Nem todos os animais são tratados com essa consideração. Alguns chegam a sofrer torturas, como a que foi flagrada por uma equipe de televisão, recentemente, em que um catador de papel espancava um cavalo. A gravidade do caso chegou à Polícia Florestal, que autuou administrativa e penalmente o agressor. ''Nós aqui recebemos poucas denúncias. Geralmente, os agressores são os donos e a molecada, que encontra os animais pastando'', explica o soldado Adão Fernandes, da Polícia Florestal.

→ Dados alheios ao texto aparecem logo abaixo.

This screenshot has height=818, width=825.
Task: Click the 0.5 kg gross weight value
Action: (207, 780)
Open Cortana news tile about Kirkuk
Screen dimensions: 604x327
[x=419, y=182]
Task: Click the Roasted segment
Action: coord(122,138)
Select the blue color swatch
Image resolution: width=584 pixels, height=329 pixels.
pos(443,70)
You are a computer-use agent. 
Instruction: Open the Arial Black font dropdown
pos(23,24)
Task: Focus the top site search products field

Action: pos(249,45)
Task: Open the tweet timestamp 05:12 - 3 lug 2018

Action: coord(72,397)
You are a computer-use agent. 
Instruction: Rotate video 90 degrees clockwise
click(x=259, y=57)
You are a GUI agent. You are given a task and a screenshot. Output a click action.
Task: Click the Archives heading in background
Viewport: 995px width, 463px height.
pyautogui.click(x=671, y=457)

Não é difícil de ver pelas ruas cavalos magros puxando carroças. Numa carta à Folha, a estudante Andrea da Costa se mostrou indignada com uma cena dessas: ''A mãe super magra, no puro osso, fazendo um esforço para puxar a carroça. Ao lado o filhotinho tentando mamar. E o carroceiro com pressa impedia''. Não alimentar e privar os animais de água são situações corriqueiras de maus-tratos.

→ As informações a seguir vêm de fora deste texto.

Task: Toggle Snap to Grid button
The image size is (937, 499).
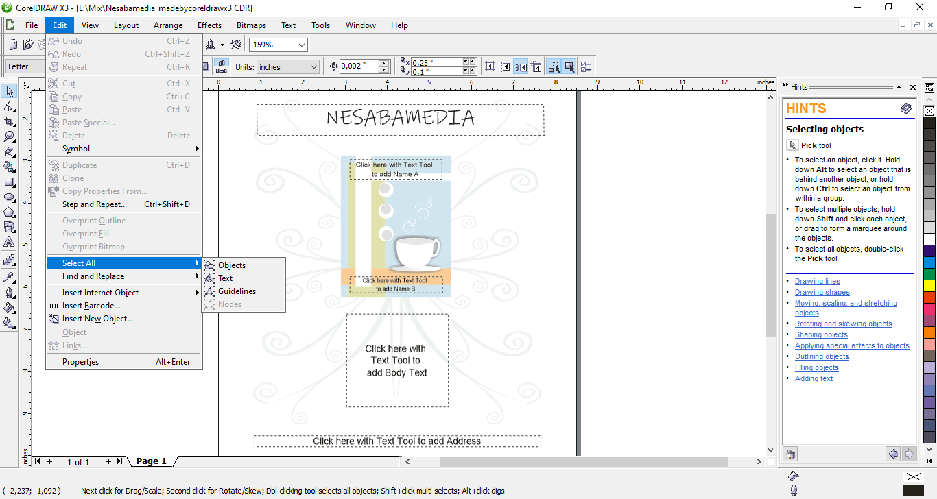Action: [x=490, y=66]
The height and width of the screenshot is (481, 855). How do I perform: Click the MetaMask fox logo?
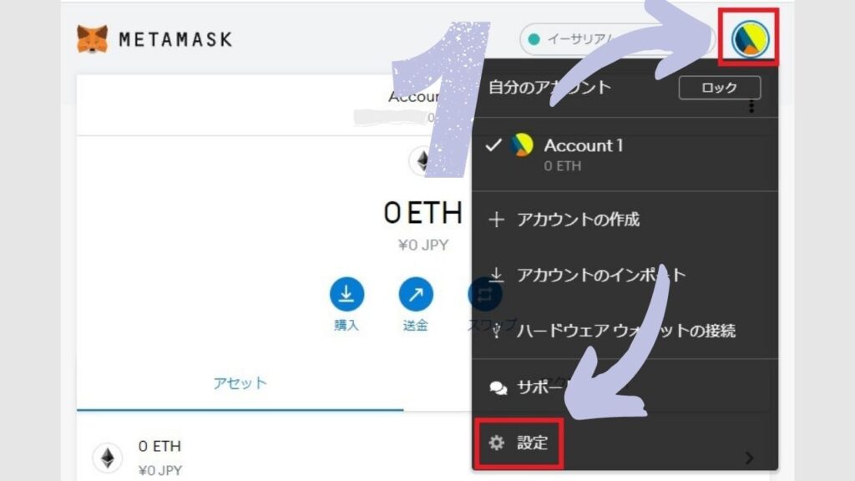(x=92, y=39)
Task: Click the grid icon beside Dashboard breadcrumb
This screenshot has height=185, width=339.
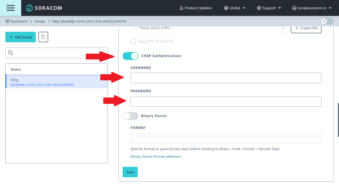Action: click(x=7, y=21)
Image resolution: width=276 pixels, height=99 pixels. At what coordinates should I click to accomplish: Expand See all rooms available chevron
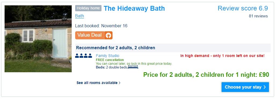coord(120,83)
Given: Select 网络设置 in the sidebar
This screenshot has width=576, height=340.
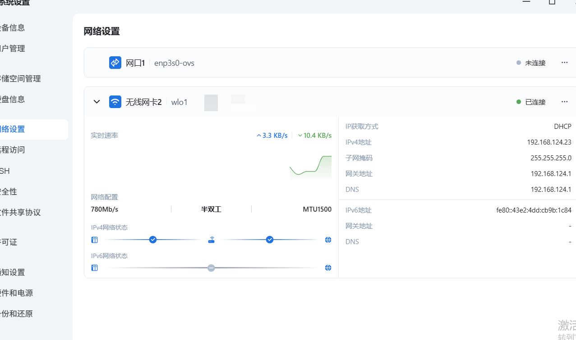Looking at the screenshot, I should [x=14, y=129].
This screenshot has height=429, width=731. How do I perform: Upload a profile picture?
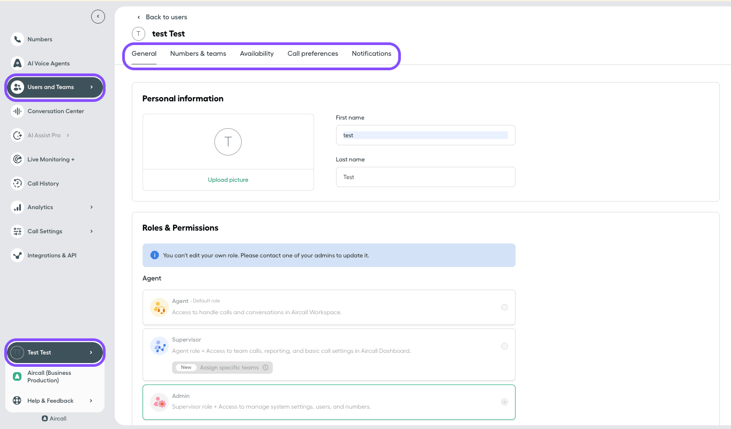228,180
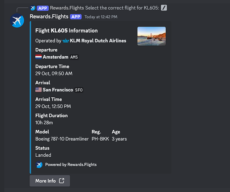Screen dimensions: 230x192
Task: Click the APP badge in the reply preview
Action: click(x=43, y=8)
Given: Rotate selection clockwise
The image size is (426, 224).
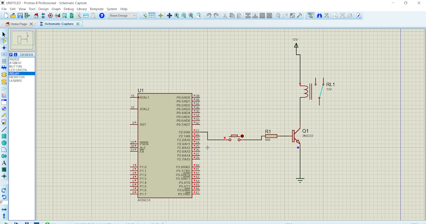Looking at the screenshot, I should [4, 191].
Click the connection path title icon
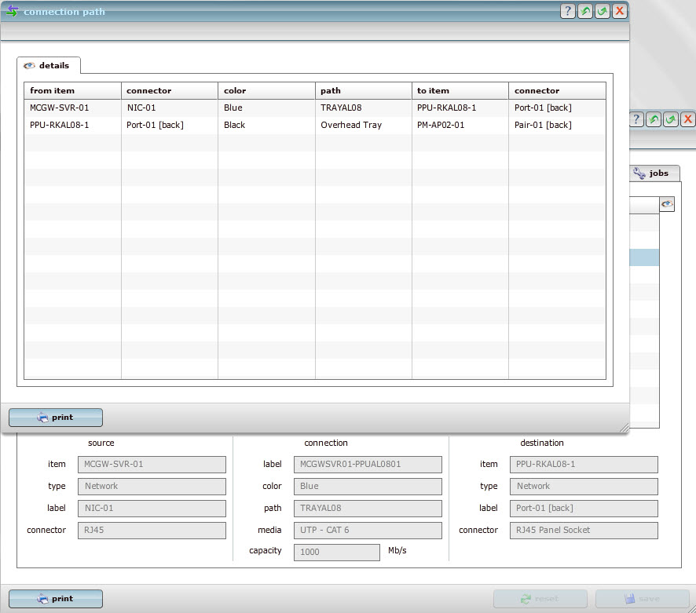696x613 pixels. point(12,11)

''A miséria acaba com a alma da pessoa. Muitos que usam os animais enfrentam problemas familiares, perderam a noção do certo e errado e, se não cuidam dos próprios filhos, não cuidarão dos animais'', afirma a assessora da Secretaria Municipal de Meio Ambiente (Sema), a veterinária Anne Christina Hiltel. A Secretaria recebe denúncias, inclusive, de animais que são roubados e que teriam como destino um frigorífico da região.
Ao contrário dos carroceiros como o seo Costa, alguns catadores de papel não usam arreios, mas apenas cordas, que machucam os animais. A Sema tenta cadastrar os catadores de papel que utilizam carroça, mas o trabalho tem sido difícil. Além de arredios, falta recurso financeiro para a realização de um programa de orientação desses trabalhadores.
No ano passado, a Sema produziu um folder sobre o assunto. O material explicativo ensina como zelar dos animais, leis sobre cavalos e como acabar com carrapatos. Além disso, também estão nos planos da Secretaria fazer palestras para os catadores de papel e carroceiros sobre cuidados com os animais. Outra idéia é a instalação de cocheiras nas regiões com maior demanda, facilitando o contato de clientes que precisem destes serviços.
As pessoas que maltratam os animais precisam saber que já que existem leis enquadrando os agressores. A Lei Municipal 4.607/90 prevê que ''serão presos todos os animais que estiverem soltos ou amarrados, nos parques, praças, vias públicas ou áreas de lazer/esporte do município. O proprietário é responsável pelo bem-estar do animal, não podendo matratá-lo. Sujeito à multa de R$ 40,00 a R$ 600,00''. A Lei Federal 9.605/1998 diz que ''praticar atos de abuso, maus tratos, ferir ou mutilar animais dá pena de detenção de três meses a um ano e multa''. Denúncias podem ser feitas à Sema (fone 33419660) e Polícia Florestal (fone 33417733).